Chimenta
Encima de la Carioca vivían Chimenta, patas tuertas, y su innumerable familia. Dicen, yo no lo pude comprobar, que las treinta y siete mujeres que habían acudido a Paca la Carioca, habían salido todas de la casa de Chimenta. Y yo me lo creo. Nunca pudimos saber cuanta gente vivía en aquel piso de cinco habitaciones. Chimenta era pequeña, oscura, fea y con las piernas en arco de trescientos sesenta grados. Cuando tenía prisa, se echaba a rodar para llegar antes. No tenía buen carácter y provenía de la aldea. No es que tuviera una pensión ni, ya no digamos, un cuartel, sino que, sin ella saberlo, pues era analfabeta y además no sabía francés, tenía un «pied á terre». Y por allí entraban y paraban y salían todas las gentes de la provincia de Borotono, aún parte de Mangustelén, que venían por nuestra ciudad. Nadie supo a ciencia cierta cuanta gente llegó a estar al mismo tiempo en casa de Chimenta. Pero una idea nos la puede dar el hecho de que, en aquella ocasión, sin contar hombres, ni niños, soldados sin graduación, mutilados de guerra, viejas palmas, camisas nuevas, antiguos militares, cordíge- ros, marineros en tierra, etc, se pudieron contar treinta y siete mujeres.
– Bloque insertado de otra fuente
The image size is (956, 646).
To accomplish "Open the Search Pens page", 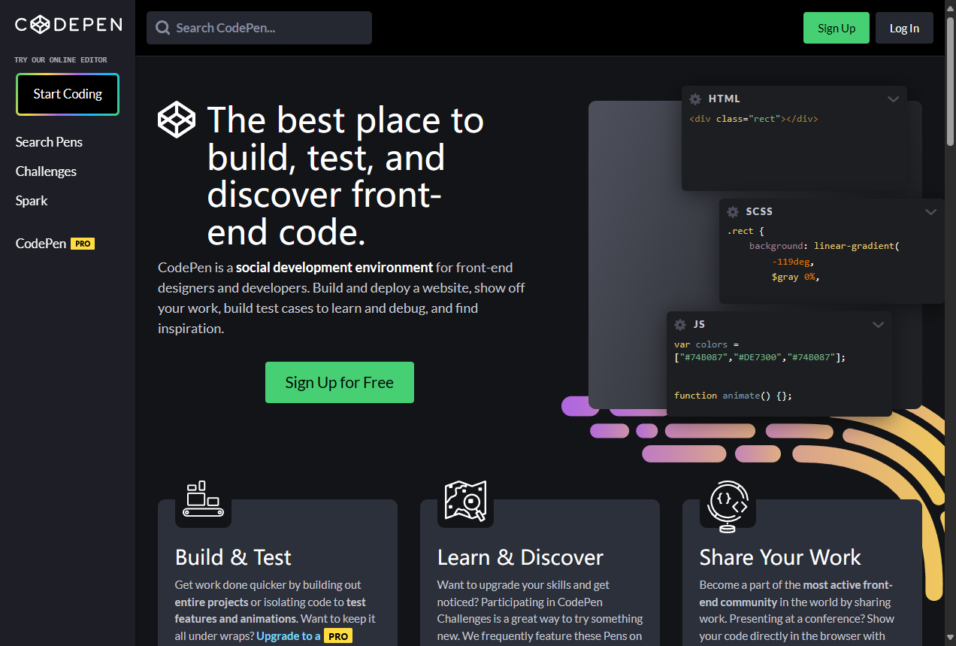I will (49, 141).
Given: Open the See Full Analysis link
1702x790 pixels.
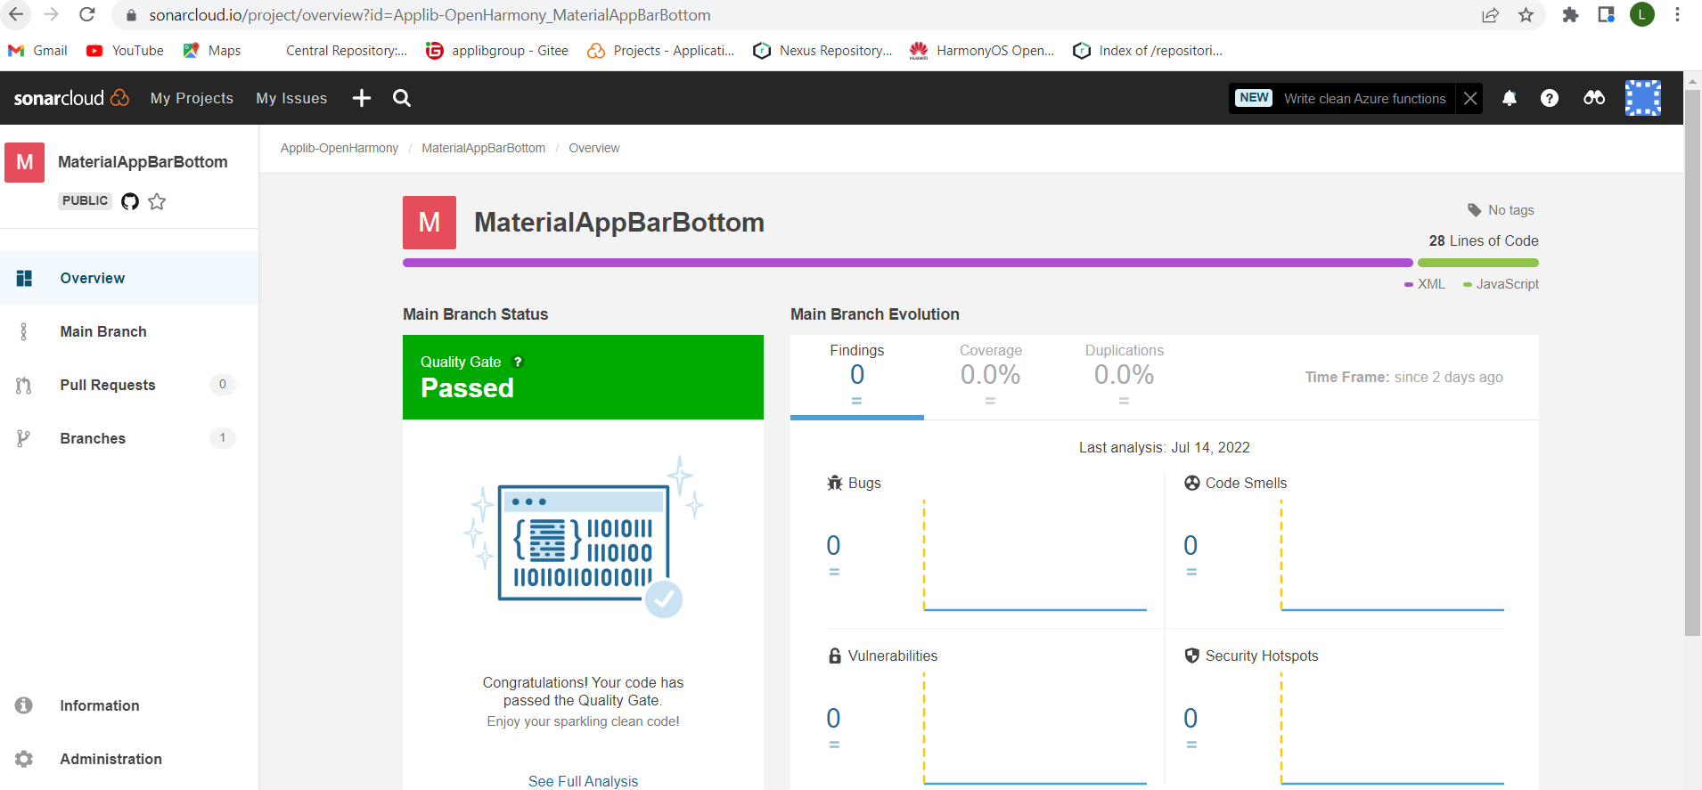Looking at the screenshot, I should [x=583, y=781].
Chimenta era algo extraña. Cuando se cabreaba, y me imagino que no le faltaría motivo con aquella patulea en su piso, se enrollaba y se ponía a dar vueltas por nuestra entrañable calle particular de los Gazules. Daba un par de miles de vueltas y, ya más calmada, se desenrollaba se pasaba un peine, ponía los pies en su sitio y volvía a subir las escaleras sin hablar con nadie. Chimenta, era, en verdad, algo pintoresca.